Response to Private Member’s Motion on creation of Ottawa River Watershed Council

The Government of Canada is conducting a study in response to Motion M-104. The study is examining: natural, cultural, heritage and economic values associated with the Ottawa River watershed; important indicators for assessing the health of the Ottawa River watershed; and the potential creation of an Ottawa River Watershed Council.

The Ottawa River defines the border between Québec and Ontario over much of its course. The river supports key recreational, industrial and ecological roles. Its basin is one of Canada’s largest watersheds, containing over 200 municipalities, including the cities of Ottawa and Gatineau. The watershed is ecologically diverse and historically important. It plays a central role in the lives of many Canadians, including Indigenous groups.

The geographic scope of the study is the Ottawa River watershed. This includes the river from its headwaters source in Québec’s Laurentian Mountains to its link with the St. Lawrence River at the Lake of Two Mountains. It will also include the streams, rivers and lakes that connect to the Ottawa River.

There will be engagement of groups within and around the watershed. Among others, these groups will include:

  • the governments of Ontario and Québec
  • Indigenous groups
  • local watershed groups
  • industry representatives
  • diversity groups
  • non-governmental organizations
  • academia
  • general public

The following will be examined for the Ottawa River watershed:

  • governance structure, including the roles and responsibilities of governments for land, water-use, and other resource management
  • the importance of key ecosystems and current measures to conserve and protect them
  • its historical, cultural and heritage importance, and current measures to protect that heritage, especially for Indigenous groups
  • its socio-economic importance, such as industrial, recreational, transportation and subsistence uses

The study helps fulfil the federal government’s freshwater mandate priorities. The study supports the government’s pledge to treat water as a precious resource that deserves protection and careful management.
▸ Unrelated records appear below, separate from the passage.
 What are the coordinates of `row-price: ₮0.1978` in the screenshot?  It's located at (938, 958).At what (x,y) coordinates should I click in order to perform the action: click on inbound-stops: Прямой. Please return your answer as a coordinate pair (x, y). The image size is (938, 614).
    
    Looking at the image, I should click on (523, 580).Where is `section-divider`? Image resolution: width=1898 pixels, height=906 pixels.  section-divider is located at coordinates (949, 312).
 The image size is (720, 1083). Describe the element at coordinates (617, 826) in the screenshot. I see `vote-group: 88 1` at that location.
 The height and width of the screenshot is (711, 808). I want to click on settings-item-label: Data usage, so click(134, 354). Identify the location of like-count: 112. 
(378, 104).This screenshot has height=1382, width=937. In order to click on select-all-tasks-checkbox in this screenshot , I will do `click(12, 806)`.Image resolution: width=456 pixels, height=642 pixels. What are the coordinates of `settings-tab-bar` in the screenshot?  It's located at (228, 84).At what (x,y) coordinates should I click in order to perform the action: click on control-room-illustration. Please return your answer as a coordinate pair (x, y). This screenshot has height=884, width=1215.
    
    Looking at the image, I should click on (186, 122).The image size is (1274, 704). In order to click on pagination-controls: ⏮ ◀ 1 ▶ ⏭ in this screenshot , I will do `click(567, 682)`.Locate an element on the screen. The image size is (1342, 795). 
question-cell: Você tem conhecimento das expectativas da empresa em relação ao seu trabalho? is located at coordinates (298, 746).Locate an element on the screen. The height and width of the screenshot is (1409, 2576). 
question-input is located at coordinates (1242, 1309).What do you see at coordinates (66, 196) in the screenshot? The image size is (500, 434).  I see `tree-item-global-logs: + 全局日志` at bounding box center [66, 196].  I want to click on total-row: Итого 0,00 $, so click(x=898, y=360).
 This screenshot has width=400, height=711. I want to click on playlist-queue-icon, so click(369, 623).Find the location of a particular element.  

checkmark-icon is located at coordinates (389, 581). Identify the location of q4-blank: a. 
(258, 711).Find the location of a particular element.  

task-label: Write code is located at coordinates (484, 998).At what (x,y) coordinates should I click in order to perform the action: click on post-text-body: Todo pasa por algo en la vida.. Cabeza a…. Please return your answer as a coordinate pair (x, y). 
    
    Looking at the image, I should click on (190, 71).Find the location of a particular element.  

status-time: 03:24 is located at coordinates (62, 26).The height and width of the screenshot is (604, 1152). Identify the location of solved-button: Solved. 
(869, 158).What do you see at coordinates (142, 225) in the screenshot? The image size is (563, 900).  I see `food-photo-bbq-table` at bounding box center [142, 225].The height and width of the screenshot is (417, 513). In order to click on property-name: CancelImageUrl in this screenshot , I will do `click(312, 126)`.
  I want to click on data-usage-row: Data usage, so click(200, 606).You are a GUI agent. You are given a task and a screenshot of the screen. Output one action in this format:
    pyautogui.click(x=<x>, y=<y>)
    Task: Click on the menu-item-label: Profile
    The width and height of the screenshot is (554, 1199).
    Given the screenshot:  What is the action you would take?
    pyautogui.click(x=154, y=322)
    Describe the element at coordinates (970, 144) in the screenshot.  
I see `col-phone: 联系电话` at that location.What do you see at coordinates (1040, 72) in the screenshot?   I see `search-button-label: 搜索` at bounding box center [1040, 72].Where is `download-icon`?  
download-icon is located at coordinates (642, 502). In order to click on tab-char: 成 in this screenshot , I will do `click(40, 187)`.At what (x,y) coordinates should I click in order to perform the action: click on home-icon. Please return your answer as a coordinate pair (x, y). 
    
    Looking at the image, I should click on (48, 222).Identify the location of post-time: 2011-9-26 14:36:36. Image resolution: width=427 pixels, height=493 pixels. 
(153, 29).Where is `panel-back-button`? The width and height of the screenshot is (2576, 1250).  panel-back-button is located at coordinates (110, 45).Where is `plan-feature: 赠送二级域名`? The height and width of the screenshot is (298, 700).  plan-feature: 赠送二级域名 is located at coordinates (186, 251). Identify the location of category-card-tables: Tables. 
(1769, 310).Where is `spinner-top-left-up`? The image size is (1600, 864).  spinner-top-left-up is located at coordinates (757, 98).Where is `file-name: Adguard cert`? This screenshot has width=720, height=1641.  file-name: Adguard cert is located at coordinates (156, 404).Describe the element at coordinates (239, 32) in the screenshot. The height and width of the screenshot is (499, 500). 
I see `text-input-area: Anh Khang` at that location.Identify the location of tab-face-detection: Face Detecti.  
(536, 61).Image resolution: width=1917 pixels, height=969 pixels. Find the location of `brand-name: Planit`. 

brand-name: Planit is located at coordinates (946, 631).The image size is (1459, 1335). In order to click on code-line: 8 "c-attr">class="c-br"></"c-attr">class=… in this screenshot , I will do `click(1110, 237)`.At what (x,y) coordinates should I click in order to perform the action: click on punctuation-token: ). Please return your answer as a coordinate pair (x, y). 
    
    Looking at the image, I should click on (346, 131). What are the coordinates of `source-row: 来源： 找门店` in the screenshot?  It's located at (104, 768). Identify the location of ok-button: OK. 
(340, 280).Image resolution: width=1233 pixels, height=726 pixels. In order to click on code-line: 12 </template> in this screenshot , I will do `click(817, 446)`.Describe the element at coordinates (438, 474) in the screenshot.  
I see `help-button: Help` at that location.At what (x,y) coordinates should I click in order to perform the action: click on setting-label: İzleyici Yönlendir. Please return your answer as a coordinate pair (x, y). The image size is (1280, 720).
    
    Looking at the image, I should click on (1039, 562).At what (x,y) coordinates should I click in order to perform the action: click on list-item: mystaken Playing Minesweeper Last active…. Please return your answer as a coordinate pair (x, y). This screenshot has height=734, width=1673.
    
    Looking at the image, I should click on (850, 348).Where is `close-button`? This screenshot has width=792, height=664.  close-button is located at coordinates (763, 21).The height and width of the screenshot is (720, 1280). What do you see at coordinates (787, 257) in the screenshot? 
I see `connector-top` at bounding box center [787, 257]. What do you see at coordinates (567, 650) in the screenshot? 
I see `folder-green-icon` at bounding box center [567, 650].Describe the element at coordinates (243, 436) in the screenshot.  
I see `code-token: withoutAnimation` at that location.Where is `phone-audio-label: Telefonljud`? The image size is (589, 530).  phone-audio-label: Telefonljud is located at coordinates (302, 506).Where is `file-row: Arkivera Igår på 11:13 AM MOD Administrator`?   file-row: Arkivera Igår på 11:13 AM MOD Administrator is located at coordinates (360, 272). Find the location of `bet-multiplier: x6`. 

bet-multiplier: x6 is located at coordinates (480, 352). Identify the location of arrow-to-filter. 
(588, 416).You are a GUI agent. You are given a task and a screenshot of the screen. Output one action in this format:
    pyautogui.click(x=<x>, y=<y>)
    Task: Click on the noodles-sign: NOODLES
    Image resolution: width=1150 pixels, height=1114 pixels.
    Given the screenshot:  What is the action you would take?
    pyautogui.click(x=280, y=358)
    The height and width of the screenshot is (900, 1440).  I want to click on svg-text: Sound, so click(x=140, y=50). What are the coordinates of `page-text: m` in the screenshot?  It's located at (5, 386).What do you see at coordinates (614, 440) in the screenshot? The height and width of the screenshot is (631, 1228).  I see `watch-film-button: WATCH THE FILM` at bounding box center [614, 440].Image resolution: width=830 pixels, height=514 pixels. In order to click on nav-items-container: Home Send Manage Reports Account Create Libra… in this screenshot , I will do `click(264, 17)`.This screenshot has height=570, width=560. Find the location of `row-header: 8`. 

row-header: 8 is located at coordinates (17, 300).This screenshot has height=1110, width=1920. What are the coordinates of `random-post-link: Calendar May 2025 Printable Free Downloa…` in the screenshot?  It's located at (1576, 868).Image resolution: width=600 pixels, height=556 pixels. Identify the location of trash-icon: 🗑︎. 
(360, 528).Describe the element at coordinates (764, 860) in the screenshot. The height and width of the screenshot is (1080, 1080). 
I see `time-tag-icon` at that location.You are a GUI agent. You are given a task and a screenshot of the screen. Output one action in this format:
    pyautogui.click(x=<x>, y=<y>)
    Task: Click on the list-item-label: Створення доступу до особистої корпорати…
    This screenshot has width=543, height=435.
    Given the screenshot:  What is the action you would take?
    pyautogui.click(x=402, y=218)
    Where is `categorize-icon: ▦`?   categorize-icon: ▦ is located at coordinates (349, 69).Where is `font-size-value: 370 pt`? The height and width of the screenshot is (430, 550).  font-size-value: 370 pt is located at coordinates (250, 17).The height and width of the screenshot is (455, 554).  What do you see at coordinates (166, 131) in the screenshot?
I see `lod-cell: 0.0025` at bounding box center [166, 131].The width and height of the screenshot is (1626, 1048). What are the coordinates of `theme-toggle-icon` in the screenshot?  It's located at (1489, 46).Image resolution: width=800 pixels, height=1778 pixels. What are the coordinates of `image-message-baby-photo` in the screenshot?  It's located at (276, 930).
The Ottawa River is the biggest river flowing into St. Lawrence River. Protection of the St. Lawrence River is a shared priority for the federal government and the government of Quebec, through the Canada-Quebec Agreement (2011-2026) on the St. Lawrence.

This study could help determine information and governance gaps affecting the Ottawa River watershed. It could also lead to greater partnership with other levels of government, Indigenous groups, and stakeholders.

The study itself will not affect human health, economic growth, or the environment. However, there will be an examination of the effects of a potential Ottawa River Watershed Council, and its potential contributions to the 2016-2019 Federal Sustainable Development Strategy.